Saved entries:
+ + + + + + +

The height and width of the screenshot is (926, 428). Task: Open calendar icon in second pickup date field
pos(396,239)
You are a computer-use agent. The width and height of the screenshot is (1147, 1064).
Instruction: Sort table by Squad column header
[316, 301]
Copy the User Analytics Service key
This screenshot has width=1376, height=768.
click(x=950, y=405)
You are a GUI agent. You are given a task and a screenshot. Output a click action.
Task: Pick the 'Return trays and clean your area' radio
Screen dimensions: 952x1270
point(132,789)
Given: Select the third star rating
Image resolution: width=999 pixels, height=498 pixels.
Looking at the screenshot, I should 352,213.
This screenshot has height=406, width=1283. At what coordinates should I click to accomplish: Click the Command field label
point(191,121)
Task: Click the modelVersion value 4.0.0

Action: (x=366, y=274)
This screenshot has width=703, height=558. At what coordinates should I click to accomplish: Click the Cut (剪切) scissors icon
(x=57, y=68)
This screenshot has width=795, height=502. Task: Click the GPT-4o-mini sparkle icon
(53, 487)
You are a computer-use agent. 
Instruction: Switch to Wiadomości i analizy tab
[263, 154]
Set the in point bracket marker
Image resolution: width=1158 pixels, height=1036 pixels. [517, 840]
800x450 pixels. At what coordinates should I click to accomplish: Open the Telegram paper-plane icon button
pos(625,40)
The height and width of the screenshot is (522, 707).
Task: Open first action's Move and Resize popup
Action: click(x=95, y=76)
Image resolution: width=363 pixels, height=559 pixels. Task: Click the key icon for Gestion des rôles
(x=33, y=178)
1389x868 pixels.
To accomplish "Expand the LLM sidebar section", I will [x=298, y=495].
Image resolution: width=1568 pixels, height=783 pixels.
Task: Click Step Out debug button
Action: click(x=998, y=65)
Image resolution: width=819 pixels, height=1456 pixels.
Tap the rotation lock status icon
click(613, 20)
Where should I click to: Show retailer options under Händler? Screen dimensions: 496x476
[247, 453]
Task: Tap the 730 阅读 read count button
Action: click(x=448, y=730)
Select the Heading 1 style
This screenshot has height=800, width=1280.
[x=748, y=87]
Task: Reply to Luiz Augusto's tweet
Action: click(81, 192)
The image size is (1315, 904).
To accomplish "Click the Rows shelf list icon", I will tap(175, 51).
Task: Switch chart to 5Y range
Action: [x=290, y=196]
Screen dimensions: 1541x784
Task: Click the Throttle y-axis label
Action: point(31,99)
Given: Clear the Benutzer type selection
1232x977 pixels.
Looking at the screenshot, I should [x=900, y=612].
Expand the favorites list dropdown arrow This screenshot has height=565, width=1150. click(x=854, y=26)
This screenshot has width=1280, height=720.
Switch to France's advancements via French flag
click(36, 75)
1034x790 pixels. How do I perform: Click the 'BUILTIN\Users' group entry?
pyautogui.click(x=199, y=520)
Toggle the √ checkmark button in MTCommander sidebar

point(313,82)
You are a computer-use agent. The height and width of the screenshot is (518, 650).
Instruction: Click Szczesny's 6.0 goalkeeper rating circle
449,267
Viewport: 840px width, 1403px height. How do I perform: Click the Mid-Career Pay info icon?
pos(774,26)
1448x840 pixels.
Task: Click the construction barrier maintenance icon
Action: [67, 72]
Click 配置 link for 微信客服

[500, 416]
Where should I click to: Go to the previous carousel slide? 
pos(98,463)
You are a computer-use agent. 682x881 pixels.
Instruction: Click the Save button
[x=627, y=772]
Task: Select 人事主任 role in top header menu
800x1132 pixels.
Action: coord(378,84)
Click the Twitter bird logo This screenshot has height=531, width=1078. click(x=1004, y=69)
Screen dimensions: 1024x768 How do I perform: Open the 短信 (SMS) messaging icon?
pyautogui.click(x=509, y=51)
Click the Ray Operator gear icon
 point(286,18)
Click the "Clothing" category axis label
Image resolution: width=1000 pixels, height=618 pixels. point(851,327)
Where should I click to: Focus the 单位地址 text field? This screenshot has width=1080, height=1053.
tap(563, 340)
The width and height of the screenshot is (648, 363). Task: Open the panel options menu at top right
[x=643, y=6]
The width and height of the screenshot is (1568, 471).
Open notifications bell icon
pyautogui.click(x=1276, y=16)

+ + + + + + +

**EXERCISE INSTRUCTIONS**
The records are above. How many lines in them contain the word "computer"? Give the number alone.

**SOLUTION TO THE PROBLEM**
4